== WORK ORDER ==
Among the records that follow, find the line with "The height and width of the screenshot is (200, 251)." and the line with "You are a computer-use agent. Image resolution: width=648". Set down those lines and all lines between them exactly, without adding anything.

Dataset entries

BEGIN

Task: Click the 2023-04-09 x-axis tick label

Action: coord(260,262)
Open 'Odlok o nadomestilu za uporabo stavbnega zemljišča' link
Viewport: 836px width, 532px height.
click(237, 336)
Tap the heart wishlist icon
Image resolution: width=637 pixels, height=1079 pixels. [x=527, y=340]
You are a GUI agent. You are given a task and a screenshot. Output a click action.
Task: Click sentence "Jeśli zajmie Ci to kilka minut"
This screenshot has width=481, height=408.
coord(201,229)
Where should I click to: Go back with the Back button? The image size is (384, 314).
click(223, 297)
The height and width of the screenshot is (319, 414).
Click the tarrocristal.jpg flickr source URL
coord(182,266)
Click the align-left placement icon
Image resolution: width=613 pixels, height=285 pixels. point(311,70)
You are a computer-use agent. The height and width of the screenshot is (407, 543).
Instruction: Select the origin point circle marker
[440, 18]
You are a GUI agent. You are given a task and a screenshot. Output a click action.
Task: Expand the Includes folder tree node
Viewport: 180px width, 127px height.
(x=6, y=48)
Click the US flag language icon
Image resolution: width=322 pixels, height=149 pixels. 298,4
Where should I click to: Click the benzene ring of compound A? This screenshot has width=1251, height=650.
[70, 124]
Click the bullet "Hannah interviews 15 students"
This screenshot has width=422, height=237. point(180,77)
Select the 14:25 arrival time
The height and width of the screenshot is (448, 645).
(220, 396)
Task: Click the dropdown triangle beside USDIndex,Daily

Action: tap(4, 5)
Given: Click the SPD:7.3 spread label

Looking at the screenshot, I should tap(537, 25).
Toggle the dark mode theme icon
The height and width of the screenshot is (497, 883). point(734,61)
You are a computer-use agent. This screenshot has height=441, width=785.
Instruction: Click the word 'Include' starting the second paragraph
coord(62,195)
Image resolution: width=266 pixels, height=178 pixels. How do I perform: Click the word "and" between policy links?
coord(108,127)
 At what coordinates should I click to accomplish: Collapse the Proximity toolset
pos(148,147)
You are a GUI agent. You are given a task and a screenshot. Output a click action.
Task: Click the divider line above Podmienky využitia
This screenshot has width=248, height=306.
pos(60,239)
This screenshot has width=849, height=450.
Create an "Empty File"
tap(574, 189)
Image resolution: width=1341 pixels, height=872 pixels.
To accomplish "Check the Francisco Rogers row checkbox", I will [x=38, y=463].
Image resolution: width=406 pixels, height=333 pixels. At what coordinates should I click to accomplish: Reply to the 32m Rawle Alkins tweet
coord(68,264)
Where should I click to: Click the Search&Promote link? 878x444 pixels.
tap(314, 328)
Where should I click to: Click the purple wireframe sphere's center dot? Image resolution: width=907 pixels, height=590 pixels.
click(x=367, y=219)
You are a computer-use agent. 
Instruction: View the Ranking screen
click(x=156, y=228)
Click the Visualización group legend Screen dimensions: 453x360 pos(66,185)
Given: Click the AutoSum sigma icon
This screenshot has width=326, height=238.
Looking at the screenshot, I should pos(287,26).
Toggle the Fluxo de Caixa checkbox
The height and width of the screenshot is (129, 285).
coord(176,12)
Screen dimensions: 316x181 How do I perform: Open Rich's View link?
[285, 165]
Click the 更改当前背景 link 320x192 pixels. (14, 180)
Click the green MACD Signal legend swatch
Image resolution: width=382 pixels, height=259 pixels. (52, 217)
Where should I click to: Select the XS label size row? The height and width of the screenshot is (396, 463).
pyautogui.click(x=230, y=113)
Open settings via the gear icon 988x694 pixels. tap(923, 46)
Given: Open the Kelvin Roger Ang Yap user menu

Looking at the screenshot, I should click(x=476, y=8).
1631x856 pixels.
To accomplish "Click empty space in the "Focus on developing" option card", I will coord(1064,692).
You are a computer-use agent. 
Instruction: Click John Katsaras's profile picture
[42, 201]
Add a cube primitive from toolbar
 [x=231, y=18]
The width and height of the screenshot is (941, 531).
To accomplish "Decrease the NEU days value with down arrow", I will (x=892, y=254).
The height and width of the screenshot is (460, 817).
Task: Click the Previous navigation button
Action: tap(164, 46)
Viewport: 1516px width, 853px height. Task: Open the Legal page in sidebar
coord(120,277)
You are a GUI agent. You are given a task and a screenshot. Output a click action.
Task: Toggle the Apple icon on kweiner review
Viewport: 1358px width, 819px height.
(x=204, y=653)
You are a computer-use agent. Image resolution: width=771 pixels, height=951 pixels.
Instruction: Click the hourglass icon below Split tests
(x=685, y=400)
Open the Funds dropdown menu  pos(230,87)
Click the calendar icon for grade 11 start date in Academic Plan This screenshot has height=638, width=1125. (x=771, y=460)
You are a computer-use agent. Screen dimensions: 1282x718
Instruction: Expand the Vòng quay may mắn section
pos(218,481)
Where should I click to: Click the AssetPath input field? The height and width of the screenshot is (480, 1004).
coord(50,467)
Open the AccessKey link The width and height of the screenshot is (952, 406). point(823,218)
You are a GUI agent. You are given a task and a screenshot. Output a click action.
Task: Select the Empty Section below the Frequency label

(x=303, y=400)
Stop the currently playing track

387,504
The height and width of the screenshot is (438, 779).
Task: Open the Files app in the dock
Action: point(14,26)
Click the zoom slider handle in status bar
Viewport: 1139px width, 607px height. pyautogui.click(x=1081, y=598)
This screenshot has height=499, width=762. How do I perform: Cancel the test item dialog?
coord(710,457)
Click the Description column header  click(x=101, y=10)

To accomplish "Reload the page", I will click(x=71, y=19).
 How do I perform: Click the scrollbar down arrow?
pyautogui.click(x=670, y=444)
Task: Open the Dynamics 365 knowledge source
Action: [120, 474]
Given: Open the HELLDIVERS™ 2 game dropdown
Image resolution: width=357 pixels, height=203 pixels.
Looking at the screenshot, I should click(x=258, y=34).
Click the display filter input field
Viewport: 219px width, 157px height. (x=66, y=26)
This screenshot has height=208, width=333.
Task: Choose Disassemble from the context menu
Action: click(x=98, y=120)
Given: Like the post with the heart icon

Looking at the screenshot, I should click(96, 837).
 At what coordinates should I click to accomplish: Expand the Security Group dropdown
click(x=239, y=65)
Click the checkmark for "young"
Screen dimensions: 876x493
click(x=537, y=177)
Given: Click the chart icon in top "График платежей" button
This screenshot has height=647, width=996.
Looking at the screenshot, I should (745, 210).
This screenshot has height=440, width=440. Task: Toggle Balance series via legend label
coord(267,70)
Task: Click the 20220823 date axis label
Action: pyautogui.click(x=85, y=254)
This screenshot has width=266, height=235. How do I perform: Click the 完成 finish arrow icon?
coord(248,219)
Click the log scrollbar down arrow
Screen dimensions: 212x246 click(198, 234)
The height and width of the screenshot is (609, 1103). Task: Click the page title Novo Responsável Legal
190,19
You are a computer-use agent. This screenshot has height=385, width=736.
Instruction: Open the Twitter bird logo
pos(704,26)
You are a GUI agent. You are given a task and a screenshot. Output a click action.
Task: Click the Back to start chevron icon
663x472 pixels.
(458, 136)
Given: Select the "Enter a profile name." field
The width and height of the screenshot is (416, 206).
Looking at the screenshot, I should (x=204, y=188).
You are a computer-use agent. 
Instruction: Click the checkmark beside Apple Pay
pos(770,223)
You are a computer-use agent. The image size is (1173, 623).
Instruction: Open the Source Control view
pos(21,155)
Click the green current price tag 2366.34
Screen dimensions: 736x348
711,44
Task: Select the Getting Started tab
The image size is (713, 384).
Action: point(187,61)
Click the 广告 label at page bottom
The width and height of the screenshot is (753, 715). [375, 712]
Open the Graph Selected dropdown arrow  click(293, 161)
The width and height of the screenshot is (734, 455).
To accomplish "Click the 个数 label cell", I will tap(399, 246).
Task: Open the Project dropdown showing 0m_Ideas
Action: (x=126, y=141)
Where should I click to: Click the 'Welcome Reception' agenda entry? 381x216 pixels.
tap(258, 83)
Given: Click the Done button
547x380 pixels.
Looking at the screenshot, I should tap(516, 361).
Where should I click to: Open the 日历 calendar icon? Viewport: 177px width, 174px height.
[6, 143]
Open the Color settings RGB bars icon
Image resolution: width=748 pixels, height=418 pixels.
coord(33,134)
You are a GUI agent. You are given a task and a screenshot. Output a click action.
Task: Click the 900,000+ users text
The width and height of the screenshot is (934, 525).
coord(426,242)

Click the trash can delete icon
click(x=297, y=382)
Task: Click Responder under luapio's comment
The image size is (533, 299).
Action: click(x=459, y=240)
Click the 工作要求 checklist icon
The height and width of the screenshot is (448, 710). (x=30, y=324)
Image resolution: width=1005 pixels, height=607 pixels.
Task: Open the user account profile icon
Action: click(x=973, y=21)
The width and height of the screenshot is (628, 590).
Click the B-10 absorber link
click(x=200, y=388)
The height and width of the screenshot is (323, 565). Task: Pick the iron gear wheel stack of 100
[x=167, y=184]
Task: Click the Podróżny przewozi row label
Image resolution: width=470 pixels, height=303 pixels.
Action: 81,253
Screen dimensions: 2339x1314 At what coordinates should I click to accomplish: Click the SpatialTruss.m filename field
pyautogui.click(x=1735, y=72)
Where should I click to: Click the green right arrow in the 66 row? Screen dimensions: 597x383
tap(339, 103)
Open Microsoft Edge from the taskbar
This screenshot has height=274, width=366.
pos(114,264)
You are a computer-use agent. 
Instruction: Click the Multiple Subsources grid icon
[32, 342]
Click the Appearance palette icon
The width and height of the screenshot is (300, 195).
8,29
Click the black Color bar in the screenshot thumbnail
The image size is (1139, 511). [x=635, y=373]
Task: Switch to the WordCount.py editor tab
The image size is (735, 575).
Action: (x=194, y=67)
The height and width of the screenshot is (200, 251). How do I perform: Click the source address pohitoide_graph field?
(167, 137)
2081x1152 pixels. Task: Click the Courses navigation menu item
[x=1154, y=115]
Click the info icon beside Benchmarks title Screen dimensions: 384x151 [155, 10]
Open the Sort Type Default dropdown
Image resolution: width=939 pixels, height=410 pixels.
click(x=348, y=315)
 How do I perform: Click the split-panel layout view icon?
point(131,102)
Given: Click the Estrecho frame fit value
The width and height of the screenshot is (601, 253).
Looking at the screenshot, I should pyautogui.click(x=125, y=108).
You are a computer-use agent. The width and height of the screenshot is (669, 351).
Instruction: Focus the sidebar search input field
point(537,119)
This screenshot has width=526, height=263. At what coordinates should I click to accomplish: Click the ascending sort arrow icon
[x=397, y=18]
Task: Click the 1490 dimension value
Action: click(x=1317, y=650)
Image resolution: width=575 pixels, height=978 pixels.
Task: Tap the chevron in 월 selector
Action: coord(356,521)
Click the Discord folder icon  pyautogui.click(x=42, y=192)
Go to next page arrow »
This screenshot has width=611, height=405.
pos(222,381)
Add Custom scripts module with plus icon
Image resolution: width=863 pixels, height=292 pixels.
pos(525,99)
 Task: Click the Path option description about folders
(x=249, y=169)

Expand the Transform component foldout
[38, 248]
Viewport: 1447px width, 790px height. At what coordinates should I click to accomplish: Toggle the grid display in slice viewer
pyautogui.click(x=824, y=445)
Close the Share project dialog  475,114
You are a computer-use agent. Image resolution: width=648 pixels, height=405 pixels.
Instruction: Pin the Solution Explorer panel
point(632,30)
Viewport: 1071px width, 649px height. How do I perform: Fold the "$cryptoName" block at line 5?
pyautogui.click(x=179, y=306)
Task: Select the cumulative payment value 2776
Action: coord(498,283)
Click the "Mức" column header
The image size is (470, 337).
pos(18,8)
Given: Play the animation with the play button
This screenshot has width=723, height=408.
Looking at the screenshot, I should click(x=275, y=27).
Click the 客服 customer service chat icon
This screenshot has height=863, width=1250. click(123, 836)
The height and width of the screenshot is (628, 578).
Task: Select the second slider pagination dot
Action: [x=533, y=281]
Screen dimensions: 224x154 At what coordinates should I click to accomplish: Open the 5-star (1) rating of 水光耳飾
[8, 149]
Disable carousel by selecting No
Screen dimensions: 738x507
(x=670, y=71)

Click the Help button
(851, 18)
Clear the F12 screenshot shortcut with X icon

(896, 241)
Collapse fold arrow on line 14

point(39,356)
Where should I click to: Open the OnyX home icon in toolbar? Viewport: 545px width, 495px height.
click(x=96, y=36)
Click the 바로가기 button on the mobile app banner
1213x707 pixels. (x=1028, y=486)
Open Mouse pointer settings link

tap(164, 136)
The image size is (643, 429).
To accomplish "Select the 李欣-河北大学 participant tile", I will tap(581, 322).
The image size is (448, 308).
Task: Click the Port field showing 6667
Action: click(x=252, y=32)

END

== RESULT ==
The height and width of the screenshot is (200, 251). How do I perform: Click the source address pohitoide_graph field?
(167, 137)
2081x1152 pixels. Task: Click the Courses navigation menu item
[x=1154, y=115]
Click the info icon beside Benchmarks title Screen dimensions: 384x151 [155, 10]
Open the Sort Type Default dropdown
Image resolution: width=939 pixels, height=410 pixels.
click(x=348, y=315)
 How do I perform: Click the split-panel layout view icon?
point(131,102)
Given: Click the Estrecho frame fit value
The width and height of the screenshot is (601, 253).
Looking at the screenshot, I should pyautogui.click(x=125, y=108).
You are a computer-use agent. The width and height of the screenshot is (669, 351).
Instruction: Focus the sidebar search input field
point(537,119)
This screenshot has width=526, height=263. At what coordinates should I click to accomplish: Click the ascending sort arrow icon
[x=397, y=18]
Task: Click the 1490 dimension value
Action: click(x=1317, y=650)
Image resolution: width=575 pixels, height=978 pixels.
Task: Tap the chevron in 월 selector
Action: coord(356,521)
Click the Discord folder icon  pyautogui.click(x=42, y=192)
Go to next page arrow »
This screenshot has width=611, height=405.
pos(222,381)
Add Custom scripts module with plus icon
Image resolution: width=863 pixels, height=292 pixels.
pos(525,99)
 Task: Click the Path option description about folders
(x=249, y=169)

Expand the Transform component foldout
[38, 248]
Viewport: 1447px width, 790px height. At what coordinates should I click to accomplish: Toggle the grid display in slice viewer
pyautogui.click(x=824, y=445)
Close the Share project dialog  475,114
You are a computer-use agent. Image resolution: width=648 pixels, height=405 pixels.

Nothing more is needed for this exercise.